- WORK TO BE COMPLETED:
In the records that follow, find the line with "Sichere Zahlung (264, 2548)"; from there, retype every line exactly through the line with "Neuheiten (178, 79)", which also belongs to the answer.

- INPUT RECORDS:
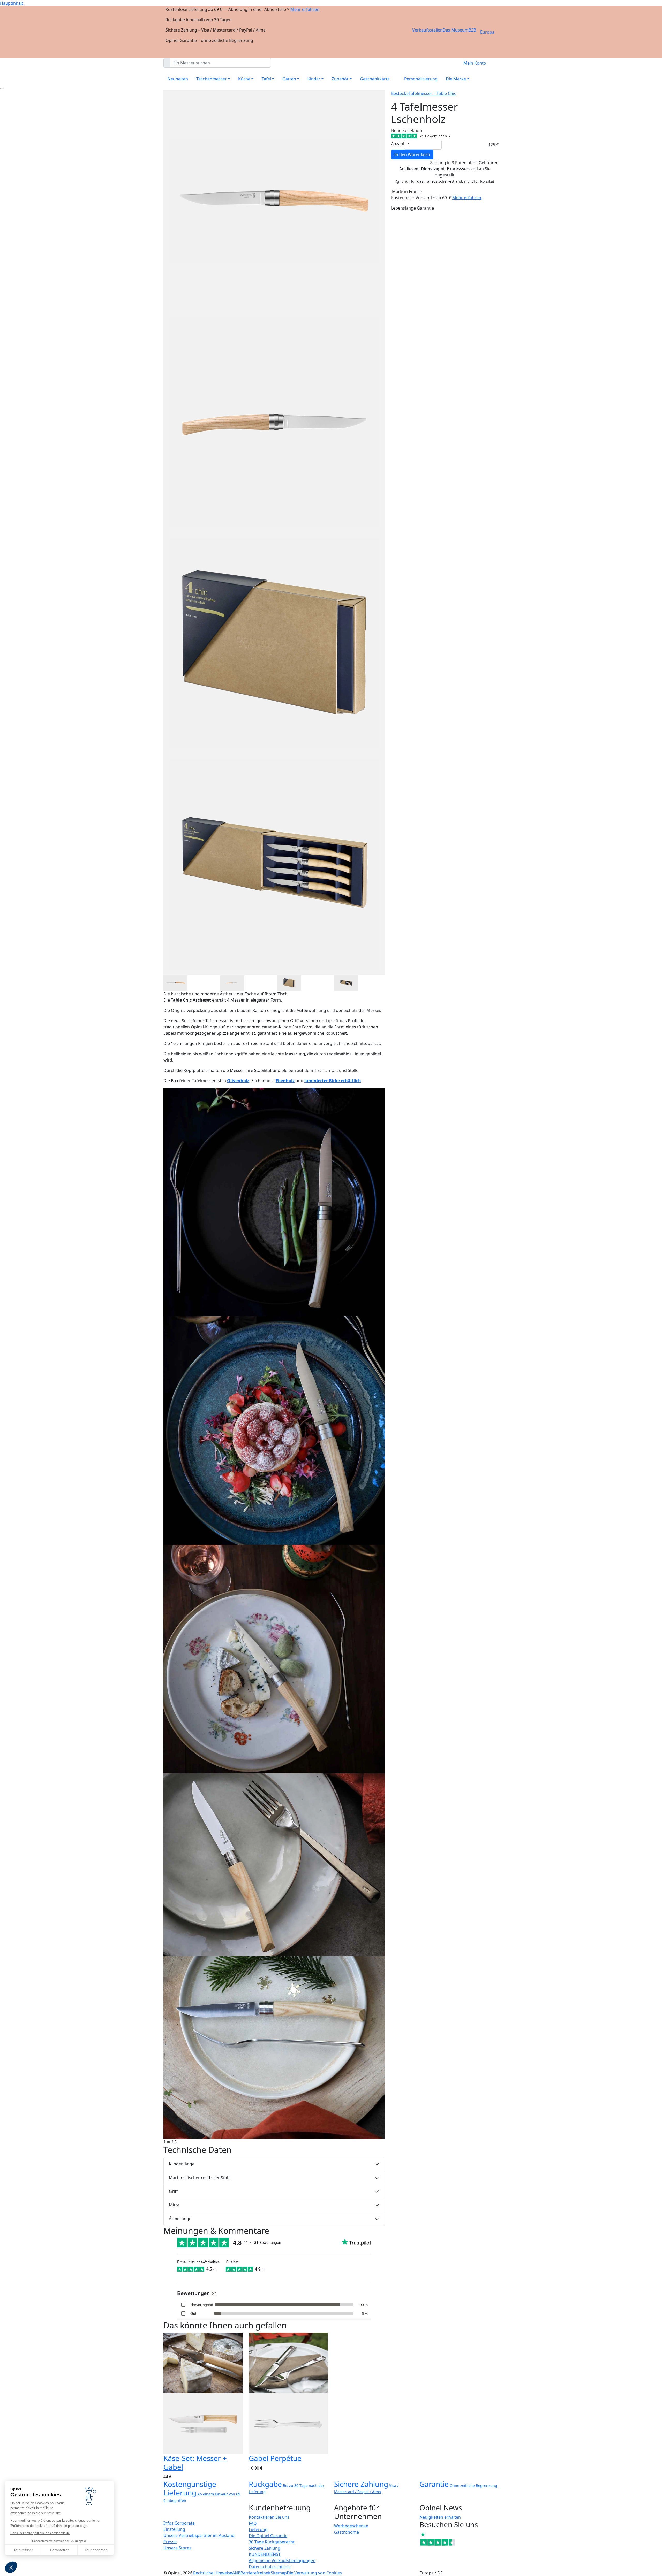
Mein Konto (474, 63)
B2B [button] (472, 30)
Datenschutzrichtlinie (270, 2567)
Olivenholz (238, 1080)
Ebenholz (285, 1080)
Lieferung (258, 2529)
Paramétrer (59, 2550)
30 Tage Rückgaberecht (272, 2542)
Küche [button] (244, 79)
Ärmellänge (180, 2218)
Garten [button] (289, 79)
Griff (173, 2191)
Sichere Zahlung (264, 2548)
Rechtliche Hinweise (212, 2573)
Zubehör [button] (340, 79)
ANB (236, 2573)
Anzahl (397, 144)
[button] (11, 2567)
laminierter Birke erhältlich (332, 1080)
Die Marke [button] (456, 79)
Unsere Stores (177, 2548)
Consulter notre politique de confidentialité (40, 2533)
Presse (170, 2541)
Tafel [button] (266, 79)
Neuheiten (178, 79)
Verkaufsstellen (427, 30)
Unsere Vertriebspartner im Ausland (199, 2535)
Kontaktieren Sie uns (269, 2517)
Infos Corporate (179, 2523)
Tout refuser (23, 2550)
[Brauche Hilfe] (2, 88)
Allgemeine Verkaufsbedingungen (282, 2560)
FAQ (253, 2523)
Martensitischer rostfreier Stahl (200, 2177)
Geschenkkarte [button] (375, 79)
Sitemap (279, 2573)
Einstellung (174, 2529)
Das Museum (456, 30)
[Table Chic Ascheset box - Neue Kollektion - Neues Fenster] (175, 982)
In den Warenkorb (412, 154)
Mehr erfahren (304, 9)
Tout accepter (96, 2550)
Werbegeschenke (351, 2526)
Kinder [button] (313, 79)
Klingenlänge (181, 2164)
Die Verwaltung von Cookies (314, 2573)
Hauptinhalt (11, 3)
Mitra (174, 2205)
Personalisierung (421, 79)
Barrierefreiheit (255, 2573)
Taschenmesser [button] (211, 79)
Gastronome (346, 2532)
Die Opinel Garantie (268, 2536)
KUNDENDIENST (265, 2554)
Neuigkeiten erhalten (440, 2517)
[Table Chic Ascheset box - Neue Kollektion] (274, 1201)
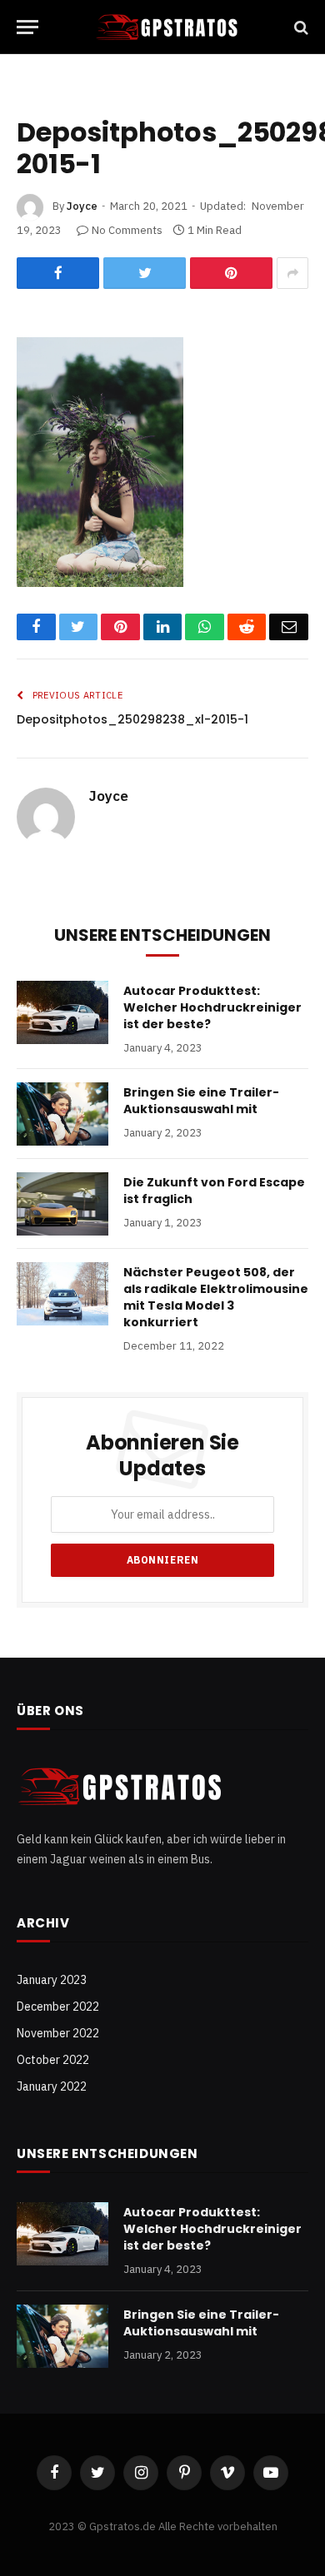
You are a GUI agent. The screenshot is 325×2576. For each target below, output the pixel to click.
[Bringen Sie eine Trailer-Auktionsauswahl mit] (62, 1114)
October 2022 (53, 2059)
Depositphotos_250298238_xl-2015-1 (132, 719)
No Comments (127, 230)
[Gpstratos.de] (167, 27)
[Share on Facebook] (58, 273)
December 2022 (58, 2006)
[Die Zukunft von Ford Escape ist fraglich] (62, 1204)
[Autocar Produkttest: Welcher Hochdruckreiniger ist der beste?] (62, 1012)
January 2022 (52, 2086)
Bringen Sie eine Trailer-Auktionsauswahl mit (201, 1100)
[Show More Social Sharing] (292, 273)
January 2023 (52, 1979)
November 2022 (58, 2033)
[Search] (299, 27)
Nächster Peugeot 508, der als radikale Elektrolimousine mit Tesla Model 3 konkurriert (215, 1297)
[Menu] (27, 27)
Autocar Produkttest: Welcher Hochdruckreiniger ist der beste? (212, 1007)
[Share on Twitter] (144, 273)
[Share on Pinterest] (231, 273)
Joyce (82, 206)
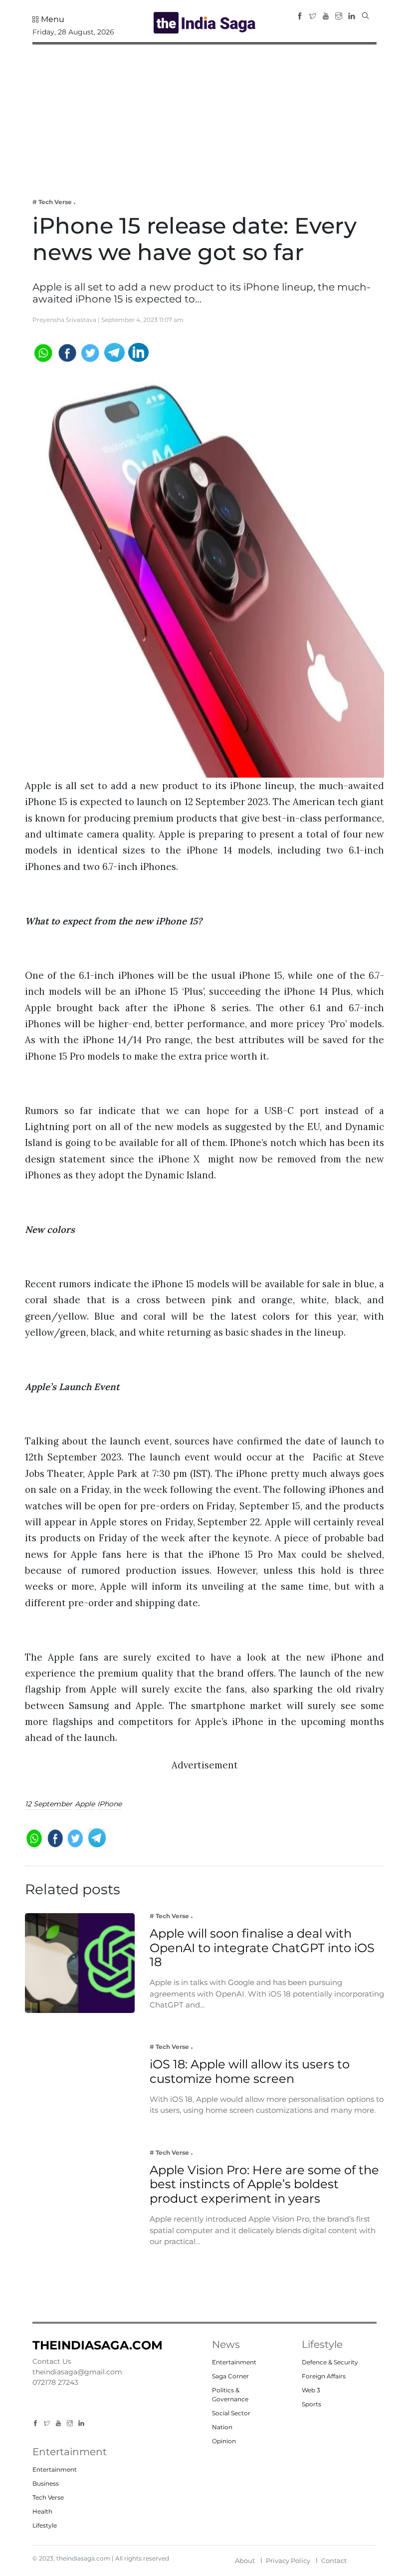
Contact (334, 2561)
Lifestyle (44, 2525)
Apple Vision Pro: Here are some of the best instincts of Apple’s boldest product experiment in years (264, 2184)
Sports (311, 2404)
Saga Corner (230, 2376)
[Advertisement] (204, 114)
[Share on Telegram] (114, 351)
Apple (85, 1803)
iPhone (109, 1803)
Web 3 (311, 2390)
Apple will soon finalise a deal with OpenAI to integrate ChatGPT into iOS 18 (262, 1948)
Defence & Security (330, 2362)
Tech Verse (48, 2497)
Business (45, 2483)
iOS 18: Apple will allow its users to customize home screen (250, 2071)
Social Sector (231, 2413)
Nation (222, 2427)
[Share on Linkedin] (138, 351)
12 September (48, 1803)
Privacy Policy (288, 2561)
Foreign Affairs (324, 2376)
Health (42, 2511)
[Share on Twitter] (90, 351)
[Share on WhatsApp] (42, 351)
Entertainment (234, 2362)
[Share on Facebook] (66, 351)
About (245, 2561)
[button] (48, 19)
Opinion (224, 2441)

- ANSWER TO THIS PROBLEM:
Sichere Zahlung (264, 2548)
Rechtliche Hinweise (212, 2573)
Zubehör [button] (340, 79)
ANB (236, 2573)
Anzahl (397, 144)
[button] (11, 2567)
laminierter Birke erhältlich (332, 1080)
Die Marke [button] (456, 79)
Unsere Stores (177, 2548)
Consulter notre politique de confidentialité (40, 2533)
Presse (170, 2541)
Tafel [button] (266, 79)
Neuheiten (178, 79)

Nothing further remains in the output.